*** Opening of EXTRACTED ENTRIES ***

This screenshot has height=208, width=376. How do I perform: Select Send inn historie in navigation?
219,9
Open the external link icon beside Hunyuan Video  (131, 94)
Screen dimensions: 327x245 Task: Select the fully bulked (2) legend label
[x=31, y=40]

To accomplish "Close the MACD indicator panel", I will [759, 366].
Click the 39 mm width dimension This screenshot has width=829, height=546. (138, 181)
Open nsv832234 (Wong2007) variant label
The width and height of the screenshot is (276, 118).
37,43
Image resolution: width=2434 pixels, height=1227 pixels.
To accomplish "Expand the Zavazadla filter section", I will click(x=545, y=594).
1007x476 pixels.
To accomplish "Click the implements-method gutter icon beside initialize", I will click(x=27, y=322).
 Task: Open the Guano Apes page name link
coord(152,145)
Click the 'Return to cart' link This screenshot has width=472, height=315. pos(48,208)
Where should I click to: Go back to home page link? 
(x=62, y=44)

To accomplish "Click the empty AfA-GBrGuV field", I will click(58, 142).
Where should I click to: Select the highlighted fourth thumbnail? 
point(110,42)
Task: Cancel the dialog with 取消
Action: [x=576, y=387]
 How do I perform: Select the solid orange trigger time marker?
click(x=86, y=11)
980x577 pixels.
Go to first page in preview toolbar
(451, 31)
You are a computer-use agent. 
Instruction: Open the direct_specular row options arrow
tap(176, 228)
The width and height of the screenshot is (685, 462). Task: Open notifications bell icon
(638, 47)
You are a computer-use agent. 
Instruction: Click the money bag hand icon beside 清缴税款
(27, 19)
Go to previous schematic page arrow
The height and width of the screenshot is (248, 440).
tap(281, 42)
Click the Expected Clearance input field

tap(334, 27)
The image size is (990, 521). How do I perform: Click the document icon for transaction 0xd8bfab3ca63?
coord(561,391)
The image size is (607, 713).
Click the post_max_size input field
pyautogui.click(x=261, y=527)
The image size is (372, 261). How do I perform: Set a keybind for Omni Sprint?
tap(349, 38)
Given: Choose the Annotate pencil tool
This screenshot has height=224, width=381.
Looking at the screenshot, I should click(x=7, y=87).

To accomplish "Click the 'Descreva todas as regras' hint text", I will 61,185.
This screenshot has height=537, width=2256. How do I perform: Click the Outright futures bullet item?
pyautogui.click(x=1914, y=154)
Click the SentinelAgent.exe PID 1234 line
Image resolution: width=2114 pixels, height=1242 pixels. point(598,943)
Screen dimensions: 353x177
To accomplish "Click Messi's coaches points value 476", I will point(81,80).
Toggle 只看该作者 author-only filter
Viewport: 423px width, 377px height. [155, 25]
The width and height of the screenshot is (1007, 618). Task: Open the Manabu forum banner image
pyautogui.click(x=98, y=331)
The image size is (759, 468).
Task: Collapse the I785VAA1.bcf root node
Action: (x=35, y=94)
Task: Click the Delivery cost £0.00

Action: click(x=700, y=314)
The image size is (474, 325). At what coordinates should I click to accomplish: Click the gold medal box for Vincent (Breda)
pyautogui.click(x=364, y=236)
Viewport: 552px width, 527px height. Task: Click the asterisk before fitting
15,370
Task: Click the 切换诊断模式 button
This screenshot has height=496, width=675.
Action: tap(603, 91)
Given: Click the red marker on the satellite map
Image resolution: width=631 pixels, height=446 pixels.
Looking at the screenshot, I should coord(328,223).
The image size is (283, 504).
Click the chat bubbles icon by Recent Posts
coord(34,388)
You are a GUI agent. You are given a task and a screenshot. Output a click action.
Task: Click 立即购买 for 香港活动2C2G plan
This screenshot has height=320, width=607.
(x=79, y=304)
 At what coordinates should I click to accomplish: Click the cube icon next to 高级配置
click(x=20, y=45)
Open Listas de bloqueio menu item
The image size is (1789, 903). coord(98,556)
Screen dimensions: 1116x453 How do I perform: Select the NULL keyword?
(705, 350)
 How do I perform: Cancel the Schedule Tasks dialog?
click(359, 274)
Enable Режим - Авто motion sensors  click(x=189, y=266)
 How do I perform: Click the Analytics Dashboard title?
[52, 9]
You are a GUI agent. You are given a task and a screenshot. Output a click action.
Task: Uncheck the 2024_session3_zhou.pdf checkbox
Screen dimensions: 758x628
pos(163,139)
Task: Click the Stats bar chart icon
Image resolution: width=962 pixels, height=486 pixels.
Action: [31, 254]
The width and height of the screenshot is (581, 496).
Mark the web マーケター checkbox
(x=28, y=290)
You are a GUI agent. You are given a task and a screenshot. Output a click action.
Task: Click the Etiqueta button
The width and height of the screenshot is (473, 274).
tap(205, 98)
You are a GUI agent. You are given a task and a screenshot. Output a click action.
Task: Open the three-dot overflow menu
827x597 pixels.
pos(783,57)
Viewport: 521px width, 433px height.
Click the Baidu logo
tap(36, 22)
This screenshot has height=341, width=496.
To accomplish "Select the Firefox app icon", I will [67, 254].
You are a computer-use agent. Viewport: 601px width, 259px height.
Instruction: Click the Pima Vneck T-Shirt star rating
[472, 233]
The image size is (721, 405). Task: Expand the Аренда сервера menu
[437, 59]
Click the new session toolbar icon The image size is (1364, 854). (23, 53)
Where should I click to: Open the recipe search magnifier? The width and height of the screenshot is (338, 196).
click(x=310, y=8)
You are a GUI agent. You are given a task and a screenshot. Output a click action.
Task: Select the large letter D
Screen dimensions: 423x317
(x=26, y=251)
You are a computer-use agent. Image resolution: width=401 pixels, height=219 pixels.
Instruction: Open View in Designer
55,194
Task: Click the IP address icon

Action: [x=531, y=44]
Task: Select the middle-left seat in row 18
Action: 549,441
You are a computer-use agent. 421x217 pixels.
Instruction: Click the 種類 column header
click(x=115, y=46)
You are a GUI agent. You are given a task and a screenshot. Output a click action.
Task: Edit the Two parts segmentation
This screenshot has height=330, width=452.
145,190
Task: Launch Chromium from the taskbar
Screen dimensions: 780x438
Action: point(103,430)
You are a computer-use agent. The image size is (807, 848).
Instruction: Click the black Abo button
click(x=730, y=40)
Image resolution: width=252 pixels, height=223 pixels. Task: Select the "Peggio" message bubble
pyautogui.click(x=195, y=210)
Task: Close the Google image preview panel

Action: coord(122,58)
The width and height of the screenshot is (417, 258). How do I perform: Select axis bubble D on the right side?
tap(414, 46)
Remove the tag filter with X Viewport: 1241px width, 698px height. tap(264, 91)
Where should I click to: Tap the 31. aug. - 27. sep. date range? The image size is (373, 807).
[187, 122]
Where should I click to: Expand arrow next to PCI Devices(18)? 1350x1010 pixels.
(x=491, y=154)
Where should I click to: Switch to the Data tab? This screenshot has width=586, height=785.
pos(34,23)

*** Close of EXTRACTED ENTRIES ***

*WHAT IS EXPECTED*
Which lines hold the word "computer"? Return all of them from the records above.

*EXERCISE RESPONSE*
You are a computer-use agent. 
You are a computer-use agent. 
You are a computer-use agent. Viewport: 601px width, 259px height.
You are a computer-use agent. Image resolution: width=401 pixels, height=219 pixels.
You are a computer-use agent. 421x217 pixels.
You are a computer-use agent. The image size is (807, 848).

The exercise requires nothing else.